NASA to monitor earthquakes, volcanic eruptions from space using new type of imaging radar system

The instrument that will detect these activities is known as CubeSat Imaging Radar for Earth Sciences (CIRES).


National Aeronautics and Space Administration (NASA) has introduced a system to monitor the physical changes caused by seismic and volcanic activity on Earth from space.

The instrument that will detect these activities is known as CubeSat Imaging Radar for Earth Sciences (CIRES).

According to NASA, CIRES is “designed to detect each time the volcano took a breath, as its caldera swelled and deflated.”

The US space agency tested the technology on 4 July, 2018 by flying over the Kilauea Volcano in Hawaii. A team used CIRES radar and was able to create a detailed map of the changes in terrain that is caused by the volcano's eruption.

 NASA to monitor earthquakes, volcanic eruptions from space using new type of imaging radar system

NASA's CIRES system is designed to detect volcanoes and earthquakes from space.

Lauren Wye, the principal investigator who led the study, said CIRES could pave the way for a future collection of small satellites dedicated to monitoring impacts from volcanic activity, earthquakes and changes in land surfaces from space.

“CIRES can help decision-makers and emergency managers obtain observations sooner after a hazardous event so that they are better prepared to deal with disaster relief,” the scientist said.

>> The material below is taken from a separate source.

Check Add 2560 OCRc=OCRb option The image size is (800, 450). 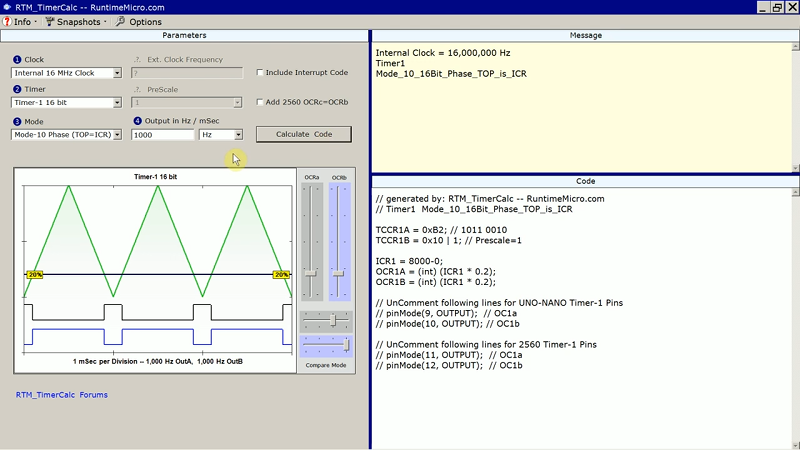point(261,102)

Wye said CIRES can be used to create a global map detailing land elevation changes over time and help scientists pinpoint ground motion before, during and following earthquakes and volcanic eruptions.

In due course this may help them identify impacts from floods and groundwater pumping.

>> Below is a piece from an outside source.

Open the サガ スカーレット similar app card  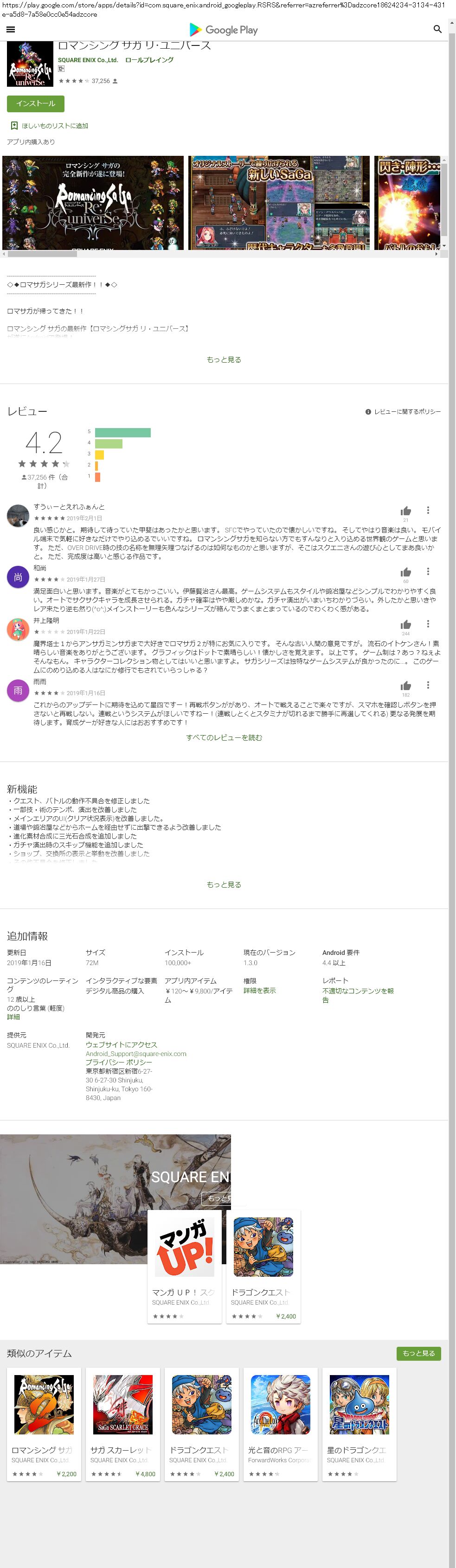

As per NASA, CIRES is equipped with an S-band Interferometric Synthetic Aperture Radar (InSAR).

The S-band radar allows it to penetrate through vegetation and reach the surface. CIRES then takes two radar images of a specific area from approximately the same position in space at two different times. It processes the two images to determine the difference between them.

According to Wye, the radar’s findings can be used to help decision makers and energy managers in obtaining observations soon after a catastrophic event so they are better equipped to deal with disaster relief.